# Start of Data for the task

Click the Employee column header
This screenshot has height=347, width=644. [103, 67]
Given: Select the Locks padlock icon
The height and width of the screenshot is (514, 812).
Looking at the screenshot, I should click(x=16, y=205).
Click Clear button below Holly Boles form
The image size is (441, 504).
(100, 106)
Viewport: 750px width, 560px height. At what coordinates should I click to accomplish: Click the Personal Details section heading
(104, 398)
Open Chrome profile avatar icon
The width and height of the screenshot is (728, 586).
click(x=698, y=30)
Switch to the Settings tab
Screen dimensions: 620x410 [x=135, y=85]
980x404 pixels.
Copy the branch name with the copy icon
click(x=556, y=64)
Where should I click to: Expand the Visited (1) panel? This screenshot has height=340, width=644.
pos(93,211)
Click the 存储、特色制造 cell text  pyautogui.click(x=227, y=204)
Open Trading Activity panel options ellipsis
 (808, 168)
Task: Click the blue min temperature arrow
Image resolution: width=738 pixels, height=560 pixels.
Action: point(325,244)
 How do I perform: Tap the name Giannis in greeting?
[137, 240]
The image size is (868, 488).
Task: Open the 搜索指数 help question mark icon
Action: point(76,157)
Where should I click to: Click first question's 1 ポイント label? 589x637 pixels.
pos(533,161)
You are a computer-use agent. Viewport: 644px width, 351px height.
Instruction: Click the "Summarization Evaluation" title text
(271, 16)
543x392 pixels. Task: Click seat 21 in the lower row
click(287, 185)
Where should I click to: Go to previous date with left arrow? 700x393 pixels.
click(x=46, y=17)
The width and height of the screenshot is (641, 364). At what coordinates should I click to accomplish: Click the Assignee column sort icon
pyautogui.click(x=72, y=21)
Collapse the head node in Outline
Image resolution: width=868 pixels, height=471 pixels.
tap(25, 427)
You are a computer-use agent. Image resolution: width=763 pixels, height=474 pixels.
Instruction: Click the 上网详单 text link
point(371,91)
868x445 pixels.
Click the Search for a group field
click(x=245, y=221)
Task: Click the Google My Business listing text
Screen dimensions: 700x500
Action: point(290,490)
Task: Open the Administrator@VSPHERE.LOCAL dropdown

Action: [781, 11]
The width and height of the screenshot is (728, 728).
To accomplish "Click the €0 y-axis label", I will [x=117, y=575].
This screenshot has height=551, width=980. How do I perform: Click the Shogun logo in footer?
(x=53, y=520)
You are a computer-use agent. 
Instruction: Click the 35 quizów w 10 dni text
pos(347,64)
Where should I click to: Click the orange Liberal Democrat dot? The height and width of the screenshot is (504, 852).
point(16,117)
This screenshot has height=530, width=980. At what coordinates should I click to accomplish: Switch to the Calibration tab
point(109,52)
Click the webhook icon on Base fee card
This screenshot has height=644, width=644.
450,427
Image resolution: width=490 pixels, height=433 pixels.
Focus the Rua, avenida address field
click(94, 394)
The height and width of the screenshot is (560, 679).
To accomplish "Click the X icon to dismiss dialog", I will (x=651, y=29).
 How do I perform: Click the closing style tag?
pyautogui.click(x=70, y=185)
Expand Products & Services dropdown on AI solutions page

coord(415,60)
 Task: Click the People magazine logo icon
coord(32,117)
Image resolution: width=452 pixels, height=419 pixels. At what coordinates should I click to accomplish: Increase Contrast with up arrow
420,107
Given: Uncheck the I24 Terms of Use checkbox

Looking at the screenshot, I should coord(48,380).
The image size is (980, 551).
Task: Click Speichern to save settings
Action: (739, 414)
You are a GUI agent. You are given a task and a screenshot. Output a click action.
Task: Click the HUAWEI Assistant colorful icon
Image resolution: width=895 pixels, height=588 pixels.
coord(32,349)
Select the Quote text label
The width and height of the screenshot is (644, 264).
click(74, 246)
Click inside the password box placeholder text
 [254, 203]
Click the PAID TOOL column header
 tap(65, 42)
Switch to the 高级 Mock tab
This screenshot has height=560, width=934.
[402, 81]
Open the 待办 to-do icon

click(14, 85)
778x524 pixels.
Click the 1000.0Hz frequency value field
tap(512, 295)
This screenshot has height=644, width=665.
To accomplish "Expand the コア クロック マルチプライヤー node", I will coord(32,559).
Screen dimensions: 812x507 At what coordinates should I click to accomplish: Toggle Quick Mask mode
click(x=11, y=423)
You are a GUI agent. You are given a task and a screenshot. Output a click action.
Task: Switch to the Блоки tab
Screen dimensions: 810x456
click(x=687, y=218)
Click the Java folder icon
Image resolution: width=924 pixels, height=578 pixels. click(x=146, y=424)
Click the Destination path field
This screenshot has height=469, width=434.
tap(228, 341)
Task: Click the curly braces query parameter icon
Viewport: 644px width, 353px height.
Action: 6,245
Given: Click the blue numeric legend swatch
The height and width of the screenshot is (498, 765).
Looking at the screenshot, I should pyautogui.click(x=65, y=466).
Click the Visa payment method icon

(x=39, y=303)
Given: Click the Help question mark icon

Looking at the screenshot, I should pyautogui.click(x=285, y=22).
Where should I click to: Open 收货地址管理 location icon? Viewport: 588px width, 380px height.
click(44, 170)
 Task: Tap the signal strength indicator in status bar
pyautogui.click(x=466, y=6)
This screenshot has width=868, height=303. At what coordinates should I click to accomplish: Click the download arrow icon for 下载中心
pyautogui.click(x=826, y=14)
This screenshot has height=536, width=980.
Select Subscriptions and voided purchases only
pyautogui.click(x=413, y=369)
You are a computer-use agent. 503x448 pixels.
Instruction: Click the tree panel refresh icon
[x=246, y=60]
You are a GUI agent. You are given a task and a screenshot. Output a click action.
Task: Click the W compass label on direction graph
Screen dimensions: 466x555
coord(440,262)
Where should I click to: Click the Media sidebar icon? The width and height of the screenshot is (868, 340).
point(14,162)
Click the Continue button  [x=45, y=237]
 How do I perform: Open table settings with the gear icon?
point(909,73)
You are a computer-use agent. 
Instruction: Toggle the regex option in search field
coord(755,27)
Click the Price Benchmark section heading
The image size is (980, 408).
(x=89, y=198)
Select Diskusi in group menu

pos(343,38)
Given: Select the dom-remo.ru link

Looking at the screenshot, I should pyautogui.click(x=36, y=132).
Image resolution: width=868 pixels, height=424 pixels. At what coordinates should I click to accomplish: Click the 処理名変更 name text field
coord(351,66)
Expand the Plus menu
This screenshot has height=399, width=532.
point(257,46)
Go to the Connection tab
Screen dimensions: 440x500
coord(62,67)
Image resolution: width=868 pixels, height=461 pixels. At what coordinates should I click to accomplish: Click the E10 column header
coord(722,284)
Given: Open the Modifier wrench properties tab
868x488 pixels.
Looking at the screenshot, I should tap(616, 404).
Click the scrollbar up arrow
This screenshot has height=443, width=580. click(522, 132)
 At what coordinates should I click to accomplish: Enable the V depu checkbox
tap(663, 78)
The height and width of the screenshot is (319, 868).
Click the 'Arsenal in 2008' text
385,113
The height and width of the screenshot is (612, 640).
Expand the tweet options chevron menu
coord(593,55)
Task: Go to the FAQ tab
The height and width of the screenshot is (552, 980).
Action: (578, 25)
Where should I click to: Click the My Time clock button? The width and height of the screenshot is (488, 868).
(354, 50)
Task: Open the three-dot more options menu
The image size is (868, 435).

# End of Data for the task

Given request = Copy all of the data above line for line, with nothing changed.

Answer below =
Click the Employee column header
This screenshot has height=347, width=644. [103, 67]
Given: Select the Locks padlock icon
The height and width of the screenshot is (514, 812).
Looking at the screenshot, I should click(x=16, y=205).
Click Clear button below Holly Boles form
The image size is (441, 504).
(100, 106)
Viewport: 750px width, 560px height. At what coordinates should I click to accomplish: Click the Personal Details section heading
(104, 398)
Open Chrome profile avatar icon
The width and height of the screenshot is (728, 586).
click(x=698, y=30)
Switch to the Settings tab
Screen dimensions: 620x410 [x=135, y=85]
980x404 pixels.
Copy the branch name with the copy icon
click(x=556, y=64)
Where should I click to: Expand the Visited (1) panel? This screenshot has height=340, width=644.
pos(93,211)
Click the 存储、特色制造 cell text  pyautogui.click(x=227, y=204)
Open Trading Activity panel options ellipsis
 (808, 168)
Task: Click the blue min temperature arrow
Image resolution: width=738 pixels, height=560 pixels.
Action: point(325,244)
 How do I perform: Tap the name Giannis in greeting?
[137, 240]
The image size is (868, 488).
Task: Open the 搜索指数 help question mark icon
Action: point(76,157)
Where should I click to: Click first question's 1 ポイント label? 589x637 pixels.
pos(533,161)
You are a computer-use agent. Viewport: 644px width, 351px height.
Instruction: Click the "Summarization Evaluation" title text
(271, 16)
543x392 pixels. Task: Click seat 21 in the lower row
click(287, 185)
Where should I click to: Go to previous date with left arrow? 700x393 pixels.
click(x=46, y=17)
The width and height of the screenshot is (641, 364). At what coordinates should I click to accomplish: Click the Assignee column sort icon
pyautogui.click(x=72, y=21)
Collapse the head node in Outline
Image resolution: width=868 pixels, height=471 pixels.
tap(25, 427)
You are a computer-use agent. Image resolution: width=763 pixels, height=474 pixels.
Instruction: Click the 上网详单 text link
point(371,91)
868x445 pixels.
Click the Search for a group field
click(x=245, y=221)
Task: Click the Google My Business listing text
Screen dimensions: 700x500
Action: point(290,490)
Task: Open the Administrator@VSPHERE.LOCAL dropdown

Action: [781, 11]
The width and height of the screenshot is (728, 728).
To accomplish "Click the €0 y-axis label", I will [x=117, y=575].
This screenshot has height=551, width=980. How do I perform: Click the Shogun logo in footer?
(x=53, y=520)
You are a computer-use agent. 
Instruction: Click the 35 quizów w 10 dni text
pos(347,64)
Where should I click to: Click the orange Liberal Democrat dot? The height and width of the screenshot is (504, 852).
point(16,117)
This screenshot has height=530, width=980. At what coordinates should I click to accomplish: Switch to the Calibration tab
point(109,52)
Click the webhook icon on Base fee card
This screenshot has height=644, width=644.
450,427
Image resolution: width=490 pixels, height=433 pixels.
Focus the Rua, avenida address field
click(94, 394)
The height and width of the screenshot is (560, 679).
To accomplish "Click the X icon to dismiss dialog", I will (x=651, y=29).
 How do I perform: Click the closing style tag?
pyautogui.click(x=70, y=185)
Expand Products & Services dropdown on AI solutions page

coord(415,60)
 Task: Click the People magazine logo icon
coord(32,117)
Image resolution: width=452 pixels, height=419 pixels. At what coordinates should I click to accomplish: Increase Contrast with up arrow
420,107
Given: Uncheck the I24 Terms of Use checkbox

Looking at the screenshot, I should coord(48,380).
The image size is (980, 551).
Task: Click Speichern to save settings
Action: (739, 414)
You are a GUI agent. You are given a task and a screenshot. Output a click action.
Task: Click the HUAWEI Assistant colorful icon
Image resolution: width=895 pixels, height=588 pixels.
coord(32,349)
Select the Quote text label
The width and height of the screenshot is (644, 264).
click(74, 246)
Click inside the password box placeholder text
 [254, 203]
Click the PAID TOOL column header
 tap(65, 42)
Switch to the 高级 Mock tab
This screenshot has height=560, width=934.
[402, 81]
Open the 待办 to-do icon

click(14, 85)
778x524 pixels.
Click the 1000.0Hz frequency value field
tap(512, 295)
This screenshot has height=644, width=665.
To accomplish "Expand the コア クロック マルチプライヤー node", I will coord(32,559).
Screen dimensions: 812x507 At what coordinates should I click to accomplish: Toggle Quick Mask mode
click(x=11, y=423)
You are a GUI agent. You are given a task and a screenshot. Output a click action.
Task: Switch to the Блоки tab
Screen dimensions: 810x456
click(x=687, y=218)
Click the Java folder icon
Image resolution: width=924 pixels, height=578 pixels. click(x=146, y=424)
Click the Destination path field
This screenshot has height=469, width=434.
tap(228, 341)
Task: Click the curly braces query parameter icon
Viewport: 644px width, 353px height.
Action: 6,245
Given: Click the blue numeric legend swatch
The height and width of the screenshot is (498, 765).
Looking at the screenshot, I should pyautogui.click(x=65, y=466).
Click the Visa payment method icon

(x=39, y=303)
Given: Click the Help question mark icon

Looking at the screenshot, I should pyautogui.click(x=285, y=22).
Where should I click to: Open 收货地址管理 location icon? Viewport: 588px width, 380px height.
click(44, 170)
 Task: Tap the signal strength indicator in status bar
pyautogui.click(x=466, y=6)
This screenshot has width=868, height=303. At what coordinates should I click to accomplish: Click the download arrow icon for 下载中心
pyautogui.click(x=826, y=14)
This screenshot has height=536, width=980.
Select Subscriptions and voided purchases only
pyautogui.click(x=413, y=369)
You are a computer-use agent. 503x448 pixels.
Instruction: Click the tree panel refresh icon
[x=246, y=60]
You are a GUI agent. You are given a task and a screenshot. Output a click action.
Task: Click the W compass label on direction graph
Screen dimensions: 466x555
coord(440,262)
Where should I click to: Click the Media sidebar icon? The width and height of the screenshot is (868, 340).
point(14,162)
Click the Continue button  [x=45, y=237]
 How do I perform: Open table settings with the gear icon?
point(909,73)
You are a computer-use agent. 
Instruction: Toggle the regex option in search field
coord(755,27)
Click the Price Benchmark section heading
The image size is (980, 408).
(x=89, y=198)
Select Diskusi in group menu

pos(343,38)
Given: Select the dom-remo.ru link

Looking at the screenshot, I should pyautogui.click(x=36, y=132).
Image resolution: width=868 pixels, height=424 pixels. At what coordinates should I click to accomplish: Click the 処理名変更 name text field
coord(351,66)
Expand the Plus menu
This screenshot has height=399, width=532.
point(257,46)
Go to the Connection tab
Screen dimensions: 440x500
coord(62,67)
Image resolution: width=868 pixels, height=461 pixels. At what coordinates should I click to accomplish: Click the E10 column header
coord(722,284)
Given: Open the Modifier wrench properties tab
868x488 pixels.
Looking at the screenshot, I should tap(616, 404).
Click the scrollbar up arrow
This screenshot has height=443, width=580. click(522, 132)
 At what coordinates should I click to accomplish: Enable the V depu checkbox
tap(663, 78)
The height and width of the screenshot is (319, 868).
Click the 'Arsenal in 2008' text
385,113
The height and width of the screenshot is (612, 640).
Expand the tweet options chevron menu
coord(593,55)
Task: Go to the FAQ tab
The height and width of the screenshot is (552, 980).
Action: (578, 25)
Where should I click to: Click the My Time clock button? The width and height of the screenshot is (488, 868).
(354, 50)
Task: Open the three-dot more options menu
The image size is (868, 435).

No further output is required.